#### Activity:
The task calls for every line of the data to be retyped exactly.

#### Recorded information:
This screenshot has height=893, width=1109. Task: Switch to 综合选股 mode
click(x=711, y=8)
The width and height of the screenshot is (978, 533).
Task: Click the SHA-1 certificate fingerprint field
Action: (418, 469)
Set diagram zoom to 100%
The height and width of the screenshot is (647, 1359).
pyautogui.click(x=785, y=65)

#### Your solution:
This screenshot has height=893, width=1109. Task: Switch to 综合选股 mode
click(x=711, y=8)
The width and height of the screenshot is (978, 533).
Task: Click the SHA-1 certificate fingerprint field
Action: (418, 469)
Set diagram zoom to 100%
The height and width of the screenshot is (647, 1359).
pyautogui.click(x=785, y=65)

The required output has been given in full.